### RECORDS PROVIDED
* * *

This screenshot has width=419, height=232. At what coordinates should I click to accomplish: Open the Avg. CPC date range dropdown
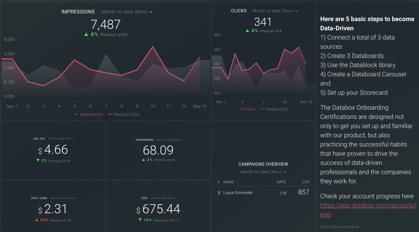[62, 139]
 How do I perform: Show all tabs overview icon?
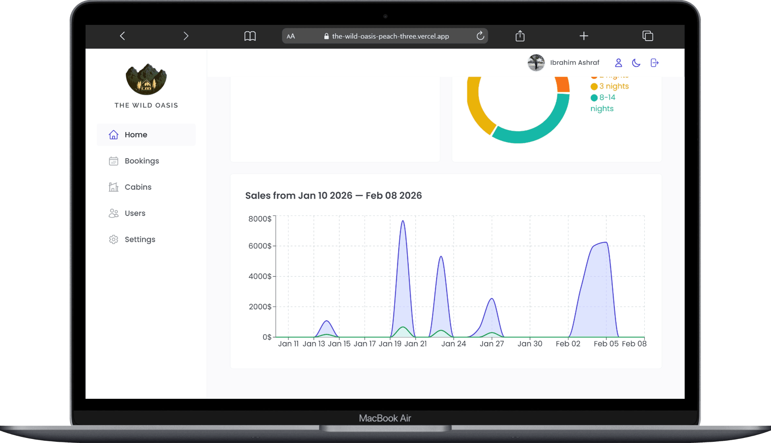coord(647,36)
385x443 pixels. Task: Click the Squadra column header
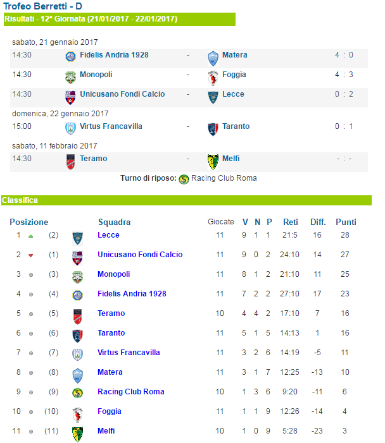(114, 222)
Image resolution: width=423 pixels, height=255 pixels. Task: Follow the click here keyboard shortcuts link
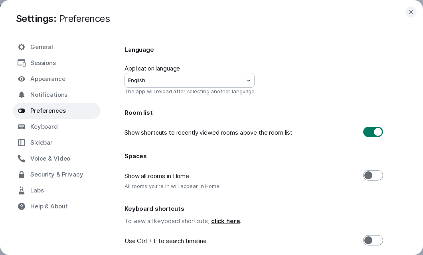click(225, 221)
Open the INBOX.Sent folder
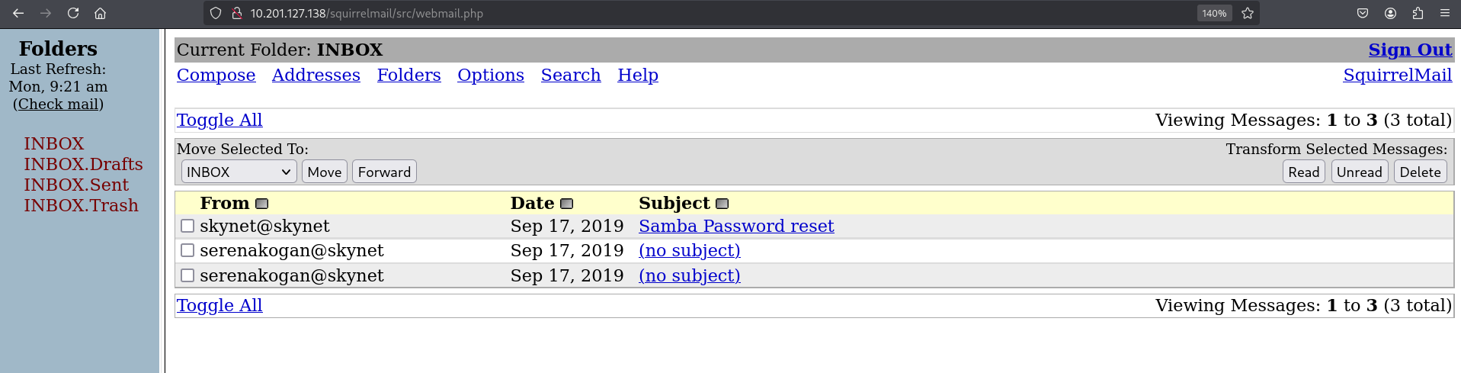This screenshot has height=373, width=1461. click(x=76, y=185)
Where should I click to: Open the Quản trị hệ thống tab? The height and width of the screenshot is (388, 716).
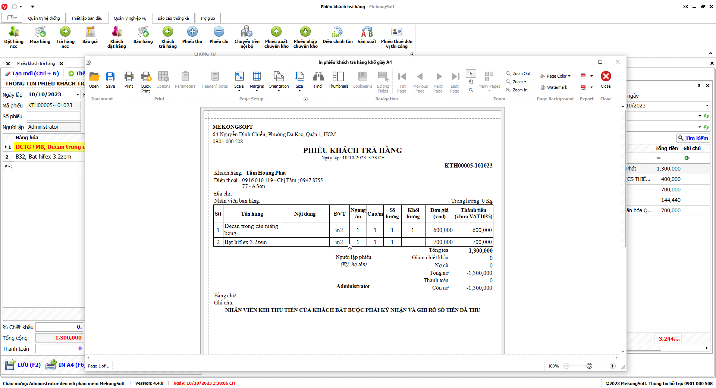[x=44, y=18]
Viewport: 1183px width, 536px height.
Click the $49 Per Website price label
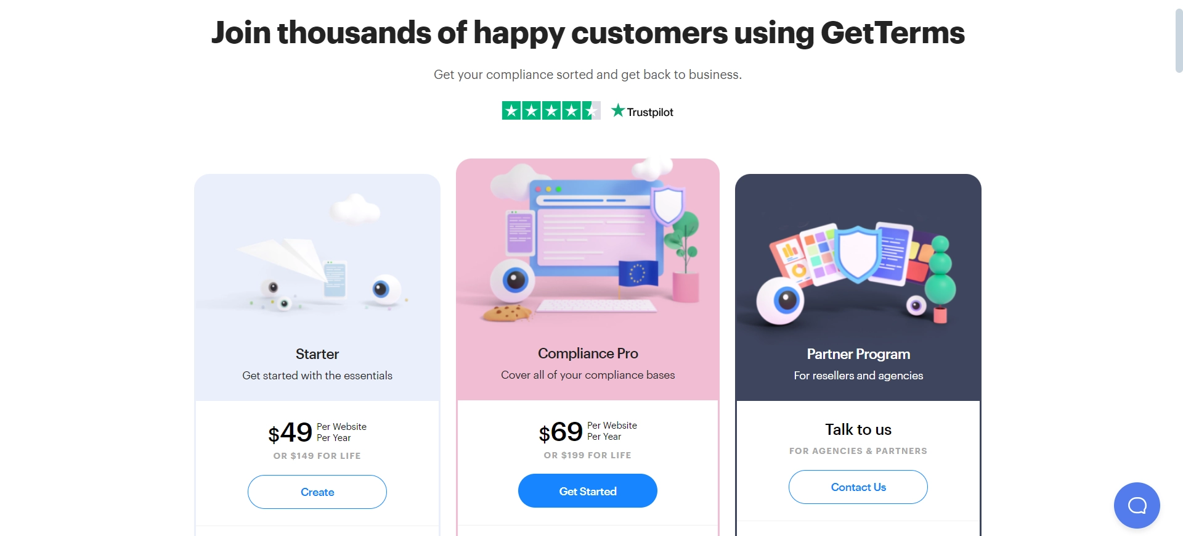(317, 432)
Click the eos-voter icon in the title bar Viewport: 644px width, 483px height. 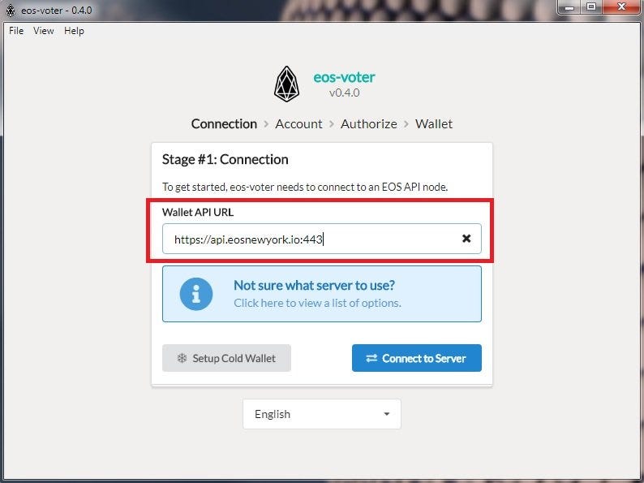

* * *

### TASK DIRECTIONS
Write out the lines above as a JSON list of strings, one string per line, skipping blank lines and leaving out the pictures.

### EXERCISE SOLUTION
[
  "This screenshot has width=419, height=232. At what coordinates should I click to accomplish: Open the Avg. CPC date range dropdown",
  "[62, 139]",
  " How do I perform: Show all tabs overview icon?",
  "coord(647,36)",
  "385x443 pixels. Task: Click the Squadra column header",
  "(114, 222)",
  "Image resolution: width=423 pixels, height=255 pixels. Task: Follow the click here keyboard shortcuts link",
  "click(225, 221)",
  "Open the INBOX.Sent folder",
  "This screenshot has height=373, width=1461. click(x=76, y=185)",
  "Where should I click to: Open the Quản trị hệ thống tab? The height and width of the screenshot is (388, 716).",
  "[x=44, y=18]",
  "Viewport: 1183px width, 536px height.",
  "Click the $49 Per Website price label",
  "(317, 432)",
  "Click the eos-voter icon in the title bar Viewport: 644px width, 483px height. "
]